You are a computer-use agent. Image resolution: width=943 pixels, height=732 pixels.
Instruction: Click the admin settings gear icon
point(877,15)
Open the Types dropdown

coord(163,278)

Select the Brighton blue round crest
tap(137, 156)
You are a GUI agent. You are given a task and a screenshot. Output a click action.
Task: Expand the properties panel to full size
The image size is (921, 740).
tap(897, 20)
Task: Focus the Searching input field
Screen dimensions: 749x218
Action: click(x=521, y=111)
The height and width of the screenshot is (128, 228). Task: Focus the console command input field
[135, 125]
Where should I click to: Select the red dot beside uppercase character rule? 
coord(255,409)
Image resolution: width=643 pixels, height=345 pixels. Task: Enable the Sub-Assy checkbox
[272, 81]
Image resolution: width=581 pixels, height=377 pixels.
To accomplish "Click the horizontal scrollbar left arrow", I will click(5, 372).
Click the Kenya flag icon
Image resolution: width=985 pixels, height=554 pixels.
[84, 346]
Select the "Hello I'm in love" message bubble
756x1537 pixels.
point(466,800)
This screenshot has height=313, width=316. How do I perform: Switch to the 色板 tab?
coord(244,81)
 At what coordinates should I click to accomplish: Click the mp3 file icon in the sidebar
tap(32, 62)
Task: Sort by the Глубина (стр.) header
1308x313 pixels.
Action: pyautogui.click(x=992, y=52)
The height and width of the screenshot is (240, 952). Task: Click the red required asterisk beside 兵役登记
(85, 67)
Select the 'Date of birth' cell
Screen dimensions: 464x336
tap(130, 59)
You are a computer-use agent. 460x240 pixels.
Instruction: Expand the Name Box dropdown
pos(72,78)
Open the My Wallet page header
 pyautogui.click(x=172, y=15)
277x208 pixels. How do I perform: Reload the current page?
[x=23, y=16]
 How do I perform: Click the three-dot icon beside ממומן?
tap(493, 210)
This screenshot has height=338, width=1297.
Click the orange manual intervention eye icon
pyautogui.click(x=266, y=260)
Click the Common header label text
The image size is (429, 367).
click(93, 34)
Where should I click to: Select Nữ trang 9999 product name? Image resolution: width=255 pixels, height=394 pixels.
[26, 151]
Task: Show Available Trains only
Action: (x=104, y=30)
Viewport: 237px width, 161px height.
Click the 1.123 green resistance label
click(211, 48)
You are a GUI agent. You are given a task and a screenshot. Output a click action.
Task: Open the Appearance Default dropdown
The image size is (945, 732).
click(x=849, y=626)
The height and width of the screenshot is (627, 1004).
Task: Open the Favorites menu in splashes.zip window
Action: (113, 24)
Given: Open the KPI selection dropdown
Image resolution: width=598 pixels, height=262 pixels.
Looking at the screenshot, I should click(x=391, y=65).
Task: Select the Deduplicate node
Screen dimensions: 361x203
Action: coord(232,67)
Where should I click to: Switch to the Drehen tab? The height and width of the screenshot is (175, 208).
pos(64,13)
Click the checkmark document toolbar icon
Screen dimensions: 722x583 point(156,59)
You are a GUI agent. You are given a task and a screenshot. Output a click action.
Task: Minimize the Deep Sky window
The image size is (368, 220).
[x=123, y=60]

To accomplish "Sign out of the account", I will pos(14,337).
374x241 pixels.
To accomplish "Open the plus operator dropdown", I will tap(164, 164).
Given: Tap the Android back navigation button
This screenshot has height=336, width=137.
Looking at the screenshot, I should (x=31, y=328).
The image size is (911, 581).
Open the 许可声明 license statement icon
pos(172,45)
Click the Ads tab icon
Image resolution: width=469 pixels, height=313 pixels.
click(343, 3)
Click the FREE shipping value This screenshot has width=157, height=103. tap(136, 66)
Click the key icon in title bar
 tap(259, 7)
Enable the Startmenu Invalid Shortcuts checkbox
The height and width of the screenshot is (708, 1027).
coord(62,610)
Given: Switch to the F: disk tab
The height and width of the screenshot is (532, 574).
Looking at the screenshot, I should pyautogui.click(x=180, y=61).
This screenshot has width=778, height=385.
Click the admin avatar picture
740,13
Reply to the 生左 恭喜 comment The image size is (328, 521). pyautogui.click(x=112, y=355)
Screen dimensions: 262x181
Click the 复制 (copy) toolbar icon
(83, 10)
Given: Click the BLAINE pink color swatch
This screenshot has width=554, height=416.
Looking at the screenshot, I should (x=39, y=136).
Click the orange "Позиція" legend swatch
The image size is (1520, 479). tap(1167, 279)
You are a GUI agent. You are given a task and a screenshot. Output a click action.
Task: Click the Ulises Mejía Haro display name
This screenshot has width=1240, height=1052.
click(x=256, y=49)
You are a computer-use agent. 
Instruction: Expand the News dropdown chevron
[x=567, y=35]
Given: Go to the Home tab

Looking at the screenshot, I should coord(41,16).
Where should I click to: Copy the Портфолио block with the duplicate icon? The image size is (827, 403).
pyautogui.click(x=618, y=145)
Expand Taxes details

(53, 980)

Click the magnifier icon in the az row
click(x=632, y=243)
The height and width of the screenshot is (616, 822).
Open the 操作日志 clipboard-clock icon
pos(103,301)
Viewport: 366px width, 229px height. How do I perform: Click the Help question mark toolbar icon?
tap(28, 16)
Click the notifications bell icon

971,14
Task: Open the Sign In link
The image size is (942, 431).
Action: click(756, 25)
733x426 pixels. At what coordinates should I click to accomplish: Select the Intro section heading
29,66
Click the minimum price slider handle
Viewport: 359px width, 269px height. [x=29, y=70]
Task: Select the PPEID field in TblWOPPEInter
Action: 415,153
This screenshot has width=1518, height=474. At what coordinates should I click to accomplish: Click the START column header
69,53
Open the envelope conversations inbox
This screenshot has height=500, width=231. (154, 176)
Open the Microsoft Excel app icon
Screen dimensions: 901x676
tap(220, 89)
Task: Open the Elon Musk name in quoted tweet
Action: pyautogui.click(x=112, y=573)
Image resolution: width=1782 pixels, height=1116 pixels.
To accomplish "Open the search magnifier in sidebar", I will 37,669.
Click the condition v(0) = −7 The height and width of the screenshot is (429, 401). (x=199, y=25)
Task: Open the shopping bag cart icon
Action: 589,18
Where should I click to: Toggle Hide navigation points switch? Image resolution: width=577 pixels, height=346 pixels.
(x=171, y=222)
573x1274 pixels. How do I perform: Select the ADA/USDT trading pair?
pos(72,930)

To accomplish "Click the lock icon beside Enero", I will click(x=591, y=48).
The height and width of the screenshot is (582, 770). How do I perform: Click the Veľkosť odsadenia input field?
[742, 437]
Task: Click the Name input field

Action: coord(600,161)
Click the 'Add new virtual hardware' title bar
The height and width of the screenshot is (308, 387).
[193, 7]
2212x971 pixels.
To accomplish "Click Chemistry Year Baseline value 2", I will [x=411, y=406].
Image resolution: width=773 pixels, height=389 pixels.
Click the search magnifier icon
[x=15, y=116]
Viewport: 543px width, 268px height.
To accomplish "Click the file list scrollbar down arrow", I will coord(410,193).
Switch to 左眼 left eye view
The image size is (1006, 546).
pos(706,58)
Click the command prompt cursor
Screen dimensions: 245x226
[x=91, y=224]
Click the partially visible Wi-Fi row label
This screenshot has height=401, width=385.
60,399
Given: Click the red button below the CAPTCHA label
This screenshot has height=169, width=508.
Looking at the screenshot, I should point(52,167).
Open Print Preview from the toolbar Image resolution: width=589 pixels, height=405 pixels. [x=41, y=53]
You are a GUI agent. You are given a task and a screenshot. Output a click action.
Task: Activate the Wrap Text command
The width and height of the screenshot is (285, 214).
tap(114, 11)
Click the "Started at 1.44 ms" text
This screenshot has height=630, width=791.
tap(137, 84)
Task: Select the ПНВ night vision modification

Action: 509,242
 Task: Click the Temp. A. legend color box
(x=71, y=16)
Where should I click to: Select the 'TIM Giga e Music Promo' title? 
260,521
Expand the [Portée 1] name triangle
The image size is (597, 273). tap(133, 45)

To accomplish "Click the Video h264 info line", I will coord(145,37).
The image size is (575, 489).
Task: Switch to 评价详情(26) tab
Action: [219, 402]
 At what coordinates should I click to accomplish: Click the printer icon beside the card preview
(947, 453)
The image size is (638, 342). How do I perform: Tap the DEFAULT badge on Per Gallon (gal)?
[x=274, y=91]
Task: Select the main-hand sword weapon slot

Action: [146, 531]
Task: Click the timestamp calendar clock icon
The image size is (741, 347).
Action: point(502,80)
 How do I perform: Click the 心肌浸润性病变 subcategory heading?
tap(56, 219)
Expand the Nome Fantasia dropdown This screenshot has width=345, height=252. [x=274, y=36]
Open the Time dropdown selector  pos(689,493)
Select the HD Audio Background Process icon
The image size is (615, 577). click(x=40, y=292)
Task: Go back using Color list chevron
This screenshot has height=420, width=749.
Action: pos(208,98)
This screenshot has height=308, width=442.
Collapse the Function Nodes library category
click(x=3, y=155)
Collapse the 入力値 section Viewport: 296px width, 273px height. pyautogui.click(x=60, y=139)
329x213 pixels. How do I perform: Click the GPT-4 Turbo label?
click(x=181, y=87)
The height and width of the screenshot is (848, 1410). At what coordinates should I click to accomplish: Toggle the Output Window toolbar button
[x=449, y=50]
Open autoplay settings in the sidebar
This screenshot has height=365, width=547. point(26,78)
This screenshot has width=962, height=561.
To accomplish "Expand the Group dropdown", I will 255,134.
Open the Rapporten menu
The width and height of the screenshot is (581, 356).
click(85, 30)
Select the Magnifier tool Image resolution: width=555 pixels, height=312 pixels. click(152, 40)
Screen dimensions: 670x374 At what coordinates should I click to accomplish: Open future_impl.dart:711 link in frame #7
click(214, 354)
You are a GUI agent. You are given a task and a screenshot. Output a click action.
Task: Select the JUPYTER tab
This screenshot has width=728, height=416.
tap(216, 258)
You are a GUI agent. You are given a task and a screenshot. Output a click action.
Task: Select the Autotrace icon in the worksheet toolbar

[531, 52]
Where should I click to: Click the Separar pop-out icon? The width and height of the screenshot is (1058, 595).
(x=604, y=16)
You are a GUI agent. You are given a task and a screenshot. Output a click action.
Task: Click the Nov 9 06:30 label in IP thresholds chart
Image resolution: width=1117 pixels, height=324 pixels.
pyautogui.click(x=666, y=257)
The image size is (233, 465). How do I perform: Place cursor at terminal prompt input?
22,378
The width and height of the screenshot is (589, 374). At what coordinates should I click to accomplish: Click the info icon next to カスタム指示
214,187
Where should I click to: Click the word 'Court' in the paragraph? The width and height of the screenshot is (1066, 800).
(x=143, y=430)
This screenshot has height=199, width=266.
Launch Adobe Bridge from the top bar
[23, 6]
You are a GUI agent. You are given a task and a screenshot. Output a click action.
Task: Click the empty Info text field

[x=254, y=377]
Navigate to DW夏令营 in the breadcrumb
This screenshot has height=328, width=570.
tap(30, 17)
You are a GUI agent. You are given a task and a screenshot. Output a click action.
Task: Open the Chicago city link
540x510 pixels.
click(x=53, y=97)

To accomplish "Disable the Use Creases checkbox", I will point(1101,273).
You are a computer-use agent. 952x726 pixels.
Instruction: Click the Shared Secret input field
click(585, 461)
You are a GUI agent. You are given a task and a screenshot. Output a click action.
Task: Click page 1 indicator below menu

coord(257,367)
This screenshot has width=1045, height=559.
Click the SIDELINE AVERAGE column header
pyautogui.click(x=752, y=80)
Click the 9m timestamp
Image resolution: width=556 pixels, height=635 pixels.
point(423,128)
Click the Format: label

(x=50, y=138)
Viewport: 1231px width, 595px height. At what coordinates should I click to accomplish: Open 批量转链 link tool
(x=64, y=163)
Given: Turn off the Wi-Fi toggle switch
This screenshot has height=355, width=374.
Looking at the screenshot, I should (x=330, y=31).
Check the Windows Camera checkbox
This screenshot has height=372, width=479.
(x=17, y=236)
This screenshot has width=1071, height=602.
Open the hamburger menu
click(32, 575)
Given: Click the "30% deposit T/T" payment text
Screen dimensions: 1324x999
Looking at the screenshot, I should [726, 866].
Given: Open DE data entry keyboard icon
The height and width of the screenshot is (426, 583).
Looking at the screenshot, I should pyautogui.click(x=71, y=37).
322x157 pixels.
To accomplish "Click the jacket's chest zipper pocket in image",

● **PROBLEM**
What lines in the listing above contain the word "Sign"? Show each one.

● **RESPONSE BELOW**
To accomplish "Sign out of the account", I will pos(14,337).
Task: Open the Sign In link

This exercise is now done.